TASK MATERIAL.
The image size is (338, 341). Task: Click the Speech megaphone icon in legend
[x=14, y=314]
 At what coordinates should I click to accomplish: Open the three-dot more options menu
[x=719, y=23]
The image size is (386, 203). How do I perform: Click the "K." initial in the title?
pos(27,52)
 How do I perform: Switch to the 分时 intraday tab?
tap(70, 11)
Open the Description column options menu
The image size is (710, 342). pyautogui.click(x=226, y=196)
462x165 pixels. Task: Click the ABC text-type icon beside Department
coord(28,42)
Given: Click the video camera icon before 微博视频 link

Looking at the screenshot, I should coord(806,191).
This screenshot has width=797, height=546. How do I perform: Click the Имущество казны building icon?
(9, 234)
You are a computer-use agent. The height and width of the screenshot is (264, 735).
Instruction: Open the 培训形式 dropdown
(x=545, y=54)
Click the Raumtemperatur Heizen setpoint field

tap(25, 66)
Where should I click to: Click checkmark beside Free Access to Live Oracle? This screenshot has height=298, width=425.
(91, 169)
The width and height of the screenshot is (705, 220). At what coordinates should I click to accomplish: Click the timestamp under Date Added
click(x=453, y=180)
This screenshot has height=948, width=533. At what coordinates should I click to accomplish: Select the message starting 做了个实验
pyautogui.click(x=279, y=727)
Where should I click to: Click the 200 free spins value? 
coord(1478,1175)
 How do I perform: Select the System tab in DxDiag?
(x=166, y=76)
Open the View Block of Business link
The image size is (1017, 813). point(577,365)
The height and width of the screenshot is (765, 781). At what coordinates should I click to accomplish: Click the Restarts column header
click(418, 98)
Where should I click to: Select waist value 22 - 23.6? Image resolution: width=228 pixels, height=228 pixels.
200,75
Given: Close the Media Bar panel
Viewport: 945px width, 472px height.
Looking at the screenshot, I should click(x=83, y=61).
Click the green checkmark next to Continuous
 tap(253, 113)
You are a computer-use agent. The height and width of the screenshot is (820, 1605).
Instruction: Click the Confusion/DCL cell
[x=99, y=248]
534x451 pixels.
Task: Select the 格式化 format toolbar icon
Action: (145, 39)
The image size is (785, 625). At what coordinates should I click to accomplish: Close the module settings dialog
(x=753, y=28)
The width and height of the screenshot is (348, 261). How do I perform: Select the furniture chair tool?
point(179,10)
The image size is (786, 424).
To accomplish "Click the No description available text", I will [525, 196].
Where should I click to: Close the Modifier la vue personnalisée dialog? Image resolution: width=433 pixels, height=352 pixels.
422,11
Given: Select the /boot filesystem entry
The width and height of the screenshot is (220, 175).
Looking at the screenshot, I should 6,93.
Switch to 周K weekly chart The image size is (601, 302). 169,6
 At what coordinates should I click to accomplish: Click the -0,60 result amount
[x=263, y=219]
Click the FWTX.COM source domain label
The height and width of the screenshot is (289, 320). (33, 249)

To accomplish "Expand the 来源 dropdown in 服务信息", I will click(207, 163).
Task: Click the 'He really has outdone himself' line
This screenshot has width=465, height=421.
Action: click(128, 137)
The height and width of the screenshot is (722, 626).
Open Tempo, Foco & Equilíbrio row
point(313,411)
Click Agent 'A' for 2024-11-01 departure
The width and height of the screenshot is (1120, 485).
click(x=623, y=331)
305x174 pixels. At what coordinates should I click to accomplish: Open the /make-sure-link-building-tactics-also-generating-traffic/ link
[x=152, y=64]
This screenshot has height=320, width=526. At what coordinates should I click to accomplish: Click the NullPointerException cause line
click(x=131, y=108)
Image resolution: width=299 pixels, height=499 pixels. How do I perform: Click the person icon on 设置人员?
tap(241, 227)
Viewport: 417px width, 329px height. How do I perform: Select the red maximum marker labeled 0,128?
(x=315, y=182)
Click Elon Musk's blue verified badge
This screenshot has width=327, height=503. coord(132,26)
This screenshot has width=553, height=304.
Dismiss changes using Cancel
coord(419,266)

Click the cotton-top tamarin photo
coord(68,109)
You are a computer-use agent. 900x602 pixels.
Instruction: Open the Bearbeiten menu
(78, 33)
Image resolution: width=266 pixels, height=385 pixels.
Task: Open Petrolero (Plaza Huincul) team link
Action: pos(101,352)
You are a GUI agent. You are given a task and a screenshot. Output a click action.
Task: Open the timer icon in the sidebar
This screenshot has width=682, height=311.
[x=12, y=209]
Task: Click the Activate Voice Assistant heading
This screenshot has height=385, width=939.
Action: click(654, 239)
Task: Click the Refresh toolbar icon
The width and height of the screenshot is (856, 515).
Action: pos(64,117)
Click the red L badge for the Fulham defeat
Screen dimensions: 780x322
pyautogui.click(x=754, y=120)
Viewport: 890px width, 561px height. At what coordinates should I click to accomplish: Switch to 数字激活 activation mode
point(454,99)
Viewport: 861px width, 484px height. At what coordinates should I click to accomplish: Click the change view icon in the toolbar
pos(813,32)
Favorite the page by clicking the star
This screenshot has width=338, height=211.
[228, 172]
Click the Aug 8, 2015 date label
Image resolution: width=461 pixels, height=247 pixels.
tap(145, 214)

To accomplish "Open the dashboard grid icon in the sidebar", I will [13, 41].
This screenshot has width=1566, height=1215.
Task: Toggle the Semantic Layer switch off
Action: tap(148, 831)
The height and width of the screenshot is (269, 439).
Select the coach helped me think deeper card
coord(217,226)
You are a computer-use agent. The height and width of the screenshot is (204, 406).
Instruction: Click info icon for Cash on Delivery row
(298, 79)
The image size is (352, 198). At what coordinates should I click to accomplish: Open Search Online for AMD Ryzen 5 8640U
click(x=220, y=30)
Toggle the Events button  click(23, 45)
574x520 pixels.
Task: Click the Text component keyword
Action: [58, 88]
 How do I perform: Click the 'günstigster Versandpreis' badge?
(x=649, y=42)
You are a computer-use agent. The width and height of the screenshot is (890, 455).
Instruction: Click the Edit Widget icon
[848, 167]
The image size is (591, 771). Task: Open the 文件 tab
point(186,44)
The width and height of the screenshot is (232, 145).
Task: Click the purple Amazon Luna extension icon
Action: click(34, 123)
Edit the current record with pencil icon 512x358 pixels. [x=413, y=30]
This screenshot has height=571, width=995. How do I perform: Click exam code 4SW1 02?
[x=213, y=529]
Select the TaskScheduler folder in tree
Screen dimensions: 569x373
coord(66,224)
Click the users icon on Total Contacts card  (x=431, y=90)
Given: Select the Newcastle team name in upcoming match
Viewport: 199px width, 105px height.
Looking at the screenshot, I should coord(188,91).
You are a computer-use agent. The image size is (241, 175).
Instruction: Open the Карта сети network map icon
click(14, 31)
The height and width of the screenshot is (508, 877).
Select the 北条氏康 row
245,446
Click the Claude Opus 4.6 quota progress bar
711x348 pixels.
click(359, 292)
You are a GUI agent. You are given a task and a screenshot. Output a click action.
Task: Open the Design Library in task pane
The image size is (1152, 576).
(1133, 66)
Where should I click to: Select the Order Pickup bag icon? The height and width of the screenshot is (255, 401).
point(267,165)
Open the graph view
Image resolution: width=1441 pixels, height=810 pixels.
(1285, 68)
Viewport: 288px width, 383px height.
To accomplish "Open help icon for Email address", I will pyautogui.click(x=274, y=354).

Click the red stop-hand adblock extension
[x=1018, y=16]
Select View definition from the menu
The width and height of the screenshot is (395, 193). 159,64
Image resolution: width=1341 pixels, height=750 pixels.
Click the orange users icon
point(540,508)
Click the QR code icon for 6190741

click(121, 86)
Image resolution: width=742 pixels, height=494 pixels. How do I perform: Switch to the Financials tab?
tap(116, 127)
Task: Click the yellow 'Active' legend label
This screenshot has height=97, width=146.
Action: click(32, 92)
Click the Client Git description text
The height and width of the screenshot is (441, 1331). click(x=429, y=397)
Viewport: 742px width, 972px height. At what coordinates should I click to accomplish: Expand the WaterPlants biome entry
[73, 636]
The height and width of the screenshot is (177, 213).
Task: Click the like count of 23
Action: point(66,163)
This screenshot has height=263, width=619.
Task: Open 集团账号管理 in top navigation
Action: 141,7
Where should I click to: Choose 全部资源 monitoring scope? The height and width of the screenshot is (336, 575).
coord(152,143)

EXERCISE BRIEF. Copy out the lines above exactly, beginning at the one that contains "Screen dimensions: 569x373" and ending at the one that contains "The height and width of the screenshot is (508, 877).".

THE ANSWER.
Screen dimensions: 569x373
coord(66,224)
Click the users icon on Total Contacts card  (x=431, y=90)
Given: Select the Newcastle team name in upcoming match
Viewport: 199px width, 105px height.
Looking at the screenshot, I should coord(188,91).
You are a computer-use agent. The image size is (241, 175).
Instruction: Open the Карта сети network map icon
click(14, 31)
The height and width of the screenshot is (508, 877).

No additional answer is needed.